Membumikan Pancasila ditengah arus Radikalisme Agama
http://www.beritamalukuonline.com/2018/05/membumikan-pancasila-ditengah-arus.html
Oleh: Ibnu Salim Oat
(Direktur Lingkar Studi Islam dan Kebangsaan Kota Tual)
TERORISME dan Radikalisme menjadi paham dan gerakan yang tidak bisa dianggap pepesan kosong. Di tengah iklim demokrasi politik di Indonesia, semua ideologi radikal dapat berkembang secara masif. ironisnya mereka terlihat bebas untuk menyebarluaskan paham ideologinya bahkan dilakukan secara terbuka dan transparan. Terbukti mereka begitu mudahnya menyebarkan propaganda kebencian, pembunuhan hingga rumah ibadah pun dikorbankan.
Dalam konteks pengeboman 3 (tiga ) gereja di Surabaya merupakan sebuah penanda bahwa kewargaan kita mengalami keterpurukan sosial dalam menjaga haluan pancasila dari gerakan saparatis oleh sekelompok orang yang mengatas namakan agama untuk merusak prinsip keberagaman di republik tercinta.
pada sisi ini, Pancasila seolah dibenturkan dengan dalil agama sehingga menjebak para pemeluk agama kedalam konflik sosial.
Padahal secara tidak sadar, nilai-nilai Pancasila itu sejatinya bersumber dari nilai-nilai ajaran semua agama. Maka untuk merawat keberagaman Indonesia, diperlukan penegasan Pancasila sebagai agama publik.
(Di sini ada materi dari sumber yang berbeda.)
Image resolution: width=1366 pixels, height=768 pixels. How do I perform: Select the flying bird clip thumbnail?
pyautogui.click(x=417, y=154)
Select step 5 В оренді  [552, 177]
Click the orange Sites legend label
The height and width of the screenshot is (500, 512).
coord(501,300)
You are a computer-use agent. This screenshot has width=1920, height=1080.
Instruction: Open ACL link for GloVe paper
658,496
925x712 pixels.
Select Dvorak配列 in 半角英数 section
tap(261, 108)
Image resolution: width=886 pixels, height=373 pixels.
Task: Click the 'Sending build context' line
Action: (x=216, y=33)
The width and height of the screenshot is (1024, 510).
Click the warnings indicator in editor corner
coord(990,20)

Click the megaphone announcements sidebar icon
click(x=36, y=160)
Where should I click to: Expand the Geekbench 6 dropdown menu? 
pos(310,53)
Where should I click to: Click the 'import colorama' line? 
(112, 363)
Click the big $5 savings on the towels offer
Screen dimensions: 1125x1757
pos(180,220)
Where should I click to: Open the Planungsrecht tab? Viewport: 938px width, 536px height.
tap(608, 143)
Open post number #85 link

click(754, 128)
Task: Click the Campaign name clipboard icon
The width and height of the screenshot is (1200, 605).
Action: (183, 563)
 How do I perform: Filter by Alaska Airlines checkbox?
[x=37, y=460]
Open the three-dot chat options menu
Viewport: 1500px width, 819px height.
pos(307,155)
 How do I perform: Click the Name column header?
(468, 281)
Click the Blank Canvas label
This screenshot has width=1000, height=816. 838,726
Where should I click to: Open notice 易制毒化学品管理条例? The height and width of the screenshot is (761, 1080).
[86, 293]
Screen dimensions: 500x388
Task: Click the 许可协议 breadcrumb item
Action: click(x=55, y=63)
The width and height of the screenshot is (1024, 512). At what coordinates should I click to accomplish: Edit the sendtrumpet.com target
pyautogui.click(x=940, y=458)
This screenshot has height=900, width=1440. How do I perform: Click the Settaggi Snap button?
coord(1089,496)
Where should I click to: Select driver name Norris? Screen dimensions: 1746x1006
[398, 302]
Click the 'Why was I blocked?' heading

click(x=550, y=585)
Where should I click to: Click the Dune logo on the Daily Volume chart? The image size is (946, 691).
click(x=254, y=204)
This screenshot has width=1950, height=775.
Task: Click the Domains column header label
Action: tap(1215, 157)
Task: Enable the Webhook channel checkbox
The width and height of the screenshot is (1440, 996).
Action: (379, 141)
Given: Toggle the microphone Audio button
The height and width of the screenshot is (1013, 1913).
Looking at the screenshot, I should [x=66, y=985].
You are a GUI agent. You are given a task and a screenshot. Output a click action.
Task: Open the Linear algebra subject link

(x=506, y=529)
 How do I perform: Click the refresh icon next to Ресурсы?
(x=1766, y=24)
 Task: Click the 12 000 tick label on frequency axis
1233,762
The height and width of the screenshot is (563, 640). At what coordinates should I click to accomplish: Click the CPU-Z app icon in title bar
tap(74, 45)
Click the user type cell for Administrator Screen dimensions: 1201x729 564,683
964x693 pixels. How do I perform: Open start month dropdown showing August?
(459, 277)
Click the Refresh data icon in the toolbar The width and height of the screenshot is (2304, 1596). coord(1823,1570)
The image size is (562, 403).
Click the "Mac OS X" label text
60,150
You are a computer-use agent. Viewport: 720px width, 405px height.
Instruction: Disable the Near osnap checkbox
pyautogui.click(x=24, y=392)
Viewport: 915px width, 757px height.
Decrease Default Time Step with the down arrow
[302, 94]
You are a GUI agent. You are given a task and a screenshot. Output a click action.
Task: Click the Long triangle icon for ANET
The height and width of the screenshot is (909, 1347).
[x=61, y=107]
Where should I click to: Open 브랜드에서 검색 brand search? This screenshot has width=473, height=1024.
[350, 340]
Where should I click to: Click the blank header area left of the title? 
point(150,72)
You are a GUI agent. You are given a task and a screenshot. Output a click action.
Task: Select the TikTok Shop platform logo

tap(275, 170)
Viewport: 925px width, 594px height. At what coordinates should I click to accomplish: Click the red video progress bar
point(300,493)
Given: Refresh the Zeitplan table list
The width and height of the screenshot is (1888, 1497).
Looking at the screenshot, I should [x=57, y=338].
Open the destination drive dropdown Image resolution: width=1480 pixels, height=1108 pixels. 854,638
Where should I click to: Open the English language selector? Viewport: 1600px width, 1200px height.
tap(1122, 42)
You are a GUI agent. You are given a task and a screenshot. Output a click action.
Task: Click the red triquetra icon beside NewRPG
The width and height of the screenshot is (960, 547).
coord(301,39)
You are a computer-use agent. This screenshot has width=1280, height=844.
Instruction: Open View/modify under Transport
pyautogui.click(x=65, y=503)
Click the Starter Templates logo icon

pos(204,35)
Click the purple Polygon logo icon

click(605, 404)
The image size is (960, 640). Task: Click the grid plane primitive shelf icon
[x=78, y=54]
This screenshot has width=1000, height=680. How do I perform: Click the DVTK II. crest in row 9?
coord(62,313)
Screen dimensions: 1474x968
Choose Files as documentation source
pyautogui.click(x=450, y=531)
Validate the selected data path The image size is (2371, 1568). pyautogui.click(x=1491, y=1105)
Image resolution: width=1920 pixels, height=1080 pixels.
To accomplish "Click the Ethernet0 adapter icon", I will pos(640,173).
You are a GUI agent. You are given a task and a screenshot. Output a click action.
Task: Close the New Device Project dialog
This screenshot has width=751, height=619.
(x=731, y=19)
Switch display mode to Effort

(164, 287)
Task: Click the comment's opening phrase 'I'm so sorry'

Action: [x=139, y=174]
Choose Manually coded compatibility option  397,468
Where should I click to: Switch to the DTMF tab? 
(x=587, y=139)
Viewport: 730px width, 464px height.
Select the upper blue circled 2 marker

Pancasila di sebut “agama publik”, karena ia mewakili nilai-nilai kepublikan dari semua agama. Persoalnnya tinggal bagaimana agama publik didefinisikan oleh setiap ajaran agama sehingga berlakulah inklusi sosial itu.
Dalam kaitan ini, perlu dipahami dua macam definisi agama. Pertama, definisi eksistensial. Kedua, definisi fungsional.
Dalam definisi pertama, agama merupakan nilai yang memiliki prasyarat eksistensialnya sendiri. Prasyarat ini berisi teologi, kitab suci, rasul, ritus dan umat. Sedangkan dalam definisi kedua, agama dilihat dari sisi kemanfaatannya, baik personal maupun sosial. Setiap agama memiliki eksistensi dan fungsi. Dan istilah “agama publik” merujuk pada fungsi sosial dari agama. Artinya, setiap agama memiliki nilai-nilai tentang kehidupan masyarakat yang baik, yang berguna untuk membuat masyarakat menjadi baik.
Meskipun dalam realitasnya, masih banyak orang beragama yang belum mampu mengembangkan sifat ketuhanan (meniru sifat kasih Tuhan) dalam keteladanan sosial dengan kata lain, format keberagaman kita masih terjebak pada pemujaan eksterioritas formalisme peribadatan semata, tanpa kesanggupan untuk menggali nilai spiritualitas dan moralitas ketuhanan dalam kewargaan.
Bahwa fungsi ketuhanan dalam sila Pancasila sejatinya diartikan sebagai “refleksi teologi dalam membangun kehidupan yang lapang dan toleran”.
Ini merupakan pengamalan nilai-nilai Ketuhanan yang berkebudayaan yang selanjutnya diamalkan melalui keterlibatan umat beragama dalam proses demokratisasi demi tercipatnya keadilan sosial bagi kehidupan bersama.
Sebetulnya Pancasila tidak hanya mengajarkan soal teologi inklusif, tetapi secara transformatif yang berkeadilan, Pancasila telah dianggap sebagai kitab kebangsaan yang menghormati keragaman konsep teologi antar-agama-agama. Dengan demikian, teologi Pancasila dapat dipahami sebagai teologi politik yang menggeser identitas individu dari sebatas umat beragama yang saling berbeda, menjadi kewargaan yang bersatu demi terwujudnya cita-cita kerakyatan. Inilah yang kemudian dimaksudkan sebagai teo-demokrasi. Kita mempraktikkan demokrasi karena perintah Tuhan.